What you will do » Swap "Screen dimensions" for "Display size" throughout the records and write every line out again, with nothing else changed.

Recorded data »

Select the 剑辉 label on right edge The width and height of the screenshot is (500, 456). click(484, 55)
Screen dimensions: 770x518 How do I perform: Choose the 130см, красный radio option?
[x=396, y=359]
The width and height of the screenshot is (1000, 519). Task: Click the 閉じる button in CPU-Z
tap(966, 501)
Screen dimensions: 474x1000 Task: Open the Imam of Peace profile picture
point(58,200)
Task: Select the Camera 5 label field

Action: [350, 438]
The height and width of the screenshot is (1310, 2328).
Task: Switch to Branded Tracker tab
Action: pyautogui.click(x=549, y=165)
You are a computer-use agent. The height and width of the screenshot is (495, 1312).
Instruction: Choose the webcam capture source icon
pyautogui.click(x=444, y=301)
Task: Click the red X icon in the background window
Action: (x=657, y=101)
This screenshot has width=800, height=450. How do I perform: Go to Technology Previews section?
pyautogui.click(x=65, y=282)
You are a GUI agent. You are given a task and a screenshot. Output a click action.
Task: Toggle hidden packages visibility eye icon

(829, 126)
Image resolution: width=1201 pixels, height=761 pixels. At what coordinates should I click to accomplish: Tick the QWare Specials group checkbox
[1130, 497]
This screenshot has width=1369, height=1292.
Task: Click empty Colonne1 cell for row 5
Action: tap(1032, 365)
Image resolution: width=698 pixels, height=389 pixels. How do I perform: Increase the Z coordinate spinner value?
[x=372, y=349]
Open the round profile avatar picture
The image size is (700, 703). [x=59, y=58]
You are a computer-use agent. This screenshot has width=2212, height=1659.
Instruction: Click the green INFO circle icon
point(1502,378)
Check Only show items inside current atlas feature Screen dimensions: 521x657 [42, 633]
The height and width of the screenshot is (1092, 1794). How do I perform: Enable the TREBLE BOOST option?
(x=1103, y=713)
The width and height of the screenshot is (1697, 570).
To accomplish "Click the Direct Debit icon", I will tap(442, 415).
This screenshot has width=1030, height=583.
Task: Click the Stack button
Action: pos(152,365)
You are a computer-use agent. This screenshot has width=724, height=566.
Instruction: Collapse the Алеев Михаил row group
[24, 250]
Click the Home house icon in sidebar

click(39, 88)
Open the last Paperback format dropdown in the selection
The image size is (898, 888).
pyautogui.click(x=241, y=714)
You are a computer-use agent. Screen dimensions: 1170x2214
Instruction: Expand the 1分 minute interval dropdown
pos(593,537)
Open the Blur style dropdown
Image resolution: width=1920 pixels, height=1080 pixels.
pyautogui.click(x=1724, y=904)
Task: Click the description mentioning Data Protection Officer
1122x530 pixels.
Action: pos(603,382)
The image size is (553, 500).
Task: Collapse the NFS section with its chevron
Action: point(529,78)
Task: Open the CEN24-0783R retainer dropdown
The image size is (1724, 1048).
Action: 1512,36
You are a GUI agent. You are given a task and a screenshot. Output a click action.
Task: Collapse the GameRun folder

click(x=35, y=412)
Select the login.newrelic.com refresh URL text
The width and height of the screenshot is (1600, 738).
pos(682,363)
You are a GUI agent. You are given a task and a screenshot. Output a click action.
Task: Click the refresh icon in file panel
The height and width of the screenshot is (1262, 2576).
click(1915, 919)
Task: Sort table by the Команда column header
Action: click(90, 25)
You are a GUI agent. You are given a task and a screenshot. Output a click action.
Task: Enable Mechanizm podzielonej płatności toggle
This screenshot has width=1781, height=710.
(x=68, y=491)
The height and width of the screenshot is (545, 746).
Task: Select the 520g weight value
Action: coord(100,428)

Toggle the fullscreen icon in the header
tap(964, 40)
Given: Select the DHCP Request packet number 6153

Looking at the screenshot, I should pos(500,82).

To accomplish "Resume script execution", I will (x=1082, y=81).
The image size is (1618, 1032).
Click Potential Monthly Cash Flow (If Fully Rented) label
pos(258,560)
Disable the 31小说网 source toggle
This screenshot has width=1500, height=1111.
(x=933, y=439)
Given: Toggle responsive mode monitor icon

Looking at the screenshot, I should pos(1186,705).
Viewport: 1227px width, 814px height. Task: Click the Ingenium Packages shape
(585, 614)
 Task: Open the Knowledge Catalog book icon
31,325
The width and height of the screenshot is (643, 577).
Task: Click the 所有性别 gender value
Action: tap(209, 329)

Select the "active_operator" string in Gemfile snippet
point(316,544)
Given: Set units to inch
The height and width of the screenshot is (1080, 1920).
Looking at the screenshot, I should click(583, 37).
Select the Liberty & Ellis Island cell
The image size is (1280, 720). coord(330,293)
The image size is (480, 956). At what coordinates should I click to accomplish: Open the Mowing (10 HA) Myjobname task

Complete output »
Select the 剑辉 label on right edge The width and height of the screenshot is (500, 456). click(484, 55)
Display size: 770x518 How do I perform: Choose the 130см, красный radio option?
[x=396, y=359]
The width and height of the screenshot is (1000, 519). Task: Click the 閉じる button in CPU-Z
tap(966, 501)
Display size: 474x1000 Task: Open the Imam of Peace profile picture
point(58,200)
Task: Select the Camera 5 label field

Action: [350, 438]
The height and width of the screenshot is (1310, 2328).
Task: Switch to Branded Tracker tab
Action: pyautogui.click(x=549, y=165)
You are a computer-use agent. The height and width of the screenshot is (495, 1312).
Instruction: Choose the webcam capture source icon
pyautogui.click(x=444, y=301)
Task: Click the red X icon in the background window
Action: (x=657, y=101)
This screenshot has width=800, height=450. How do I perform: Go to Technology Previews section?
pyautogui.click(x=65, y=282)
You are a GUI agent. You are given a task and a screenshot. Output a click action.
Task: Toggle hidden packages visibility eye icon

(829, 126)
Image resolution: width=1201 pixels, height=761 pixels. At what coordinates should I click to accomplish: Tick the QWare Specials group checkbox
[1130, 497]
This screenshot has width=1369, height=1292.
Task: Click empty Colonne1 cell for row 5
Action: tap(1032, 365)
Image resolution: width=698 pixels, height=389 pixels. How do I perform: Increase the Z coordinate spinner value?
[x=372, y=349]
Open the round profile avatar picture
The image size is (700, 703). [x=59, y=58]
You are a computer-use agent. This screenshot has width=2212, height=1659.
Instruction: Click the green INFO circle icon
point(1502,378)
Check Only show items inside current atlas feature Display size: 521x657 [42, 633]
The height and width of the screenshot is (1092, 1794). How do I perform: Enable the TREBLE BOOST option?
(x=1103, y=713)
The width and height of the screenshot is (1697, 570).
To accomplish "Click the Direct Debit icon", I will tap(442, 415).
This screenshot has width=1030, height=583.
Task: Click the Stack button
Action: pos(152,365)
You are a computer-use agent. This screenshot has width=724, height=566.
Instruction: Collapse the Алеев Михаил row group
[24, 250]
Click the Home house icon in sidebar

click(39, 88)
Open the last Paperback format dropdown in the selection
The image size is (898, 888).
pyautogui.click(x=241, y=714)
You are a computer-use agent. Display size: 1170x2214
Instruction: Expand the 1分 minute interval dropdown
pos(593,537)
Open the Blur style dropdown
Image resolution: width=1920 pixels, height=1080 pixels.
pyautogui.click(x=1724, y=904)
Task: Click the description mentioning Data Protection Officer
1122x530 pixels.
Action: pos(603,382)
The image size is (553, 500).
Task: Collapse the NFS section with its chevron
Action: point(529,78)
Task: Open the CEN24-0783R retainer dropdown
The image size is (1724, 1048).
Action: 1512,36
You are a GUI agent. You are given a task and a screenshot. Output a click action.
Task: Collapse the GameRun folder

click(x=35, y=412)
Select the login.newrelic.com refresh URL text
The width and height of the screenshot is (1600, 738).
pos(682,363)
You are a GUI agent. You are given a task and a screenshot. Output a click action.
Task: Click the refresh icon in file panel
The height and width of the screenshot is (1262, 2576).
click(1915, 919)
Task: Sort table by the Команда column header
Action: click(90, 25)
You are a GUI agent. You are given a task and a screenshot. Output a click action.
Task: Enable Mechanizm podzielonej płatności toggle
This screenshot has width=1781, height=710.
(x=68, y=491)
The height and width of the screenshot is (545, 746).
Task: Select the 520g weight value
Action: coord(100,428)

Toggle the fullscreen icon in the header
tap(964, 40)
Given: Select the DHCP Request packet number 6153

Looking at the screenshot, I should pos(500,82).

To accomplish "Resume script execution", I will (x=1082, y=81).
The image size is (1618, 1032).
Click Potential Monthly Cash Flow (If Fully Rented) label
pos(258,560)
Disable the 31小说网 source toggle
This screenshot has width=1500, height=1111.
(x=933, y=439)
Given: Toggle responsive mode monitor icon

Looking at the screenshot, I should pos(1186,705).
Viewport: 1227px width, 814px height. Task: Click the Ingenium Packages shape
(585, 614)
 Task: Open the Knowledge Catalog book icon
31,325
The width and height of the screenshot is (643, 577).
Task: Click the 所有性别 gender value
Action: tap(209, 329)

Select the "active_operator" string in Gemfile snippet
point(316,544)
Given: Set units to inch
The height and width of the screenshot is (1080, 1920).
Looking at the screenshot, I should click(583, 37).
Select the Liberty & Ellis Island cell
The image size is (1280, 720). coord(330,293)
The image size is (480, 956). At what coordinates should I click to accomplish: Open the Mowing (10 HA) Myjobname task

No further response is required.